GlaxoSmithKline and Takeda’s type 2 diabetes treatments, respectively Avandia and Actos, will now have to carry boxed warnings stating that they may "cause or worsen heart failure in certain patients", US regulators have declared.
Following its review, the US Food and Drug Administration said the new warnings will apply to the entire thiazolidinedione class of drugs and as well as Avandia (rosiglitazone) and Actos (pioglitazone) includes Avandaryl (rosiglitazone and glimepiride), Avandamet (rosiglitazone and metformin) and Duetact (pioglitazone and glimepride).
"This new boxed warning addresses FDA's concerns that despite the warnings and information already listed on the drug labels, these drugs are still being prescribed to patients without careful monitoring for signs of heart failure," noted Steven Galson, director of the Center for Drug Evaluation and Research.
The agency noted that its review of adverse event reports found cases of significant weight gain and oedema – warnings signs of heart failure and in some of these reports, continuation of therapy had been associated with poor outcomes, including death.
The strengthened warning advises healthcare professionals to look carefully for the signs and symptoms of heart failure in their patients, including excessive, rapid weight gain, shortness of breath, and oedema after starting drug therapy.
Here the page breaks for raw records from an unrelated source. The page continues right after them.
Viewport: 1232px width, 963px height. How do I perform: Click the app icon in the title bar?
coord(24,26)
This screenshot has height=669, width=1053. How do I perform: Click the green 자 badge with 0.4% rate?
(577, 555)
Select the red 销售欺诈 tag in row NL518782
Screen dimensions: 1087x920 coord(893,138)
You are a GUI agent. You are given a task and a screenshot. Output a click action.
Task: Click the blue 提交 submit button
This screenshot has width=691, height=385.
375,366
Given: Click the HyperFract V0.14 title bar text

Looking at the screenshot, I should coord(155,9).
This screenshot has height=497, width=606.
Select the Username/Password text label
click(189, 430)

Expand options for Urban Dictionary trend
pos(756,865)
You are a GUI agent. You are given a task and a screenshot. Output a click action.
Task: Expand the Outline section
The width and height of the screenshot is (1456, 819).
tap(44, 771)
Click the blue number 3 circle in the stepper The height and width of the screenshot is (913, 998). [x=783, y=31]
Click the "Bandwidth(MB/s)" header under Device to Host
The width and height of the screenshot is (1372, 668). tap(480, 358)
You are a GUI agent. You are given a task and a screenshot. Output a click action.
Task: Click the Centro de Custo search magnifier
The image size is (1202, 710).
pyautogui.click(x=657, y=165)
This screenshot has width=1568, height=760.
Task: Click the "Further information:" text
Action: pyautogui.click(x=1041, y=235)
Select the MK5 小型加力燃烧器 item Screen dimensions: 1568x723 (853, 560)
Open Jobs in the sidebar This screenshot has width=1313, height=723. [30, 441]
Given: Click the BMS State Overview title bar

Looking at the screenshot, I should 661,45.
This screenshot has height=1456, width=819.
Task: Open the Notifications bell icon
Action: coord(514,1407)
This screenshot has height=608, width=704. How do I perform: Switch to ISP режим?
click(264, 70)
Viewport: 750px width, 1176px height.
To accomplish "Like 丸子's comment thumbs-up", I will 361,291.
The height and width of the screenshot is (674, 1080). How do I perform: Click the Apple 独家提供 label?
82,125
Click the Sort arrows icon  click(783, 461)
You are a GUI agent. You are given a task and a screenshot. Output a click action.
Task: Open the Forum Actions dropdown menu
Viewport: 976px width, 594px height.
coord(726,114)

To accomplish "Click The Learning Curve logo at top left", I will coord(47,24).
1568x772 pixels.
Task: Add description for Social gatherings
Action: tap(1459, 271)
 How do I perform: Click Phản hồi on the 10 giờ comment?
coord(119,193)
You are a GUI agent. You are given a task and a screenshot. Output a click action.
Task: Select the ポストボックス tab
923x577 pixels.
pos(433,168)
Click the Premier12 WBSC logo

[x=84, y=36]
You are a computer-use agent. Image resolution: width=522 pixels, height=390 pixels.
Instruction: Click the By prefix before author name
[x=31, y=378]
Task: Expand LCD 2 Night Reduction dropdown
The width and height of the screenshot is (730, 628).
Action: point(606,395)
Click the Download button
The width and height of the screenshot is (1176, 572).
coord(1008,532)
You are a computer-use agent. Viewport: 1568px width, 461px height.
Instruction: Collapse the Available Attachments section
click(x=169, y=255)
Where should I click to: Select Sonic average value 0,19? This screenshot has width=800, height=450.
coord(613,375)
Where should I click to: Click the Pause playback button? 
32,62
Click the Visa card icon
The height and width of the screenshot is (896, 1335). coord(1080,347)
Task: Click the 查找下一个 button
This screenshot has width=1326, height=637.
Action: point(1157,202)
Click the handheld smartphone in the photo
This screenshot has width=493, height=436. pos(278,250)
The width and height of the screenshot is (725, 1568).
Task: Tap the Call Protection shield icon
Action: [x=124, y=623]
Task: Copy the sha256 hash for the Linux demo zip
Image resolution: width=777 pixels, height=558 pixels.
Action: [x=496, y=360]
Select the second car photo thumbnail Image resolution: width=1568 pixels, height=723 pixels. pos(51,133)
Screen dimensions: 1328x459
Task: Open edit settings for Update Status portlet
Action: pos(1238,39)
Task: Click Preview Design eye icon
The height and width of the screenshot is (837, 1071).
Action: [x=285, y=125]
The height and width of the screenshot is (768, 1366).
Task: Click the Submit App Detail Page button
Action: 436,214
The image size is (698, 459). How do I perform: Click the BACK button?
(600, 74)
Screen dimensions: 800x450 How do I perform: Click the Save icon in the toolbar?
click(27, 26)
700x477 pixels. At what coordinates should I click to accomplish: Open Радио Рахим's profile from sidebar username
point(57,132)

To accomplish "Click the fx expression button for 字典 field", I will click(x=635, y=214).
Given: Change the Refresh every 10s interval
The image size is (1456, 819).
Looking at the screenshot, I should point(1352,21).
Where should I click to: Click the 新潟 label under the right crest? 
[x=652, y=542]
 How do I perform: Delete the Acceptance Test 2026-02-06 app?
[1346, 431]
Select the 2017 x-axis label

Patients with these symptoms who then develop heart failure should receive appropriate management of the heart failure and use of the drug should be reconsidered.
The boxed warning, the strongest there is, also states that these drugs should not be used by people with serious or severe heart failure who have marked limits on their activity and who are comfortable only at rest or who are confined to bed or a chair.
GSK noted that since 2001, US prescribing information for Avandia has included a warning for cardiac failure and other cardiac effects with a recommendation that use of the drug be discontinued in patients if their cardiac status worsened. Increasing the prominence of the warning comes as no surprise especially given the prominence that the thiazolidinedione class has had of late, and Avandia in particular, but Chris Viehbacher, president of US pharmaceuticals at GSK, said on a conference call that
"I don't, at this stage, think we're going to see a significant impact on prescribing in terms of dollar value".
The announcement comes after the recent decision by FDA advisory committees to allow Avandia to stay on the market as long as its label is tightened concerning ischaemic risk and the agency noted that its review of Avandia and possible increased risk of heart attacks is ongoing.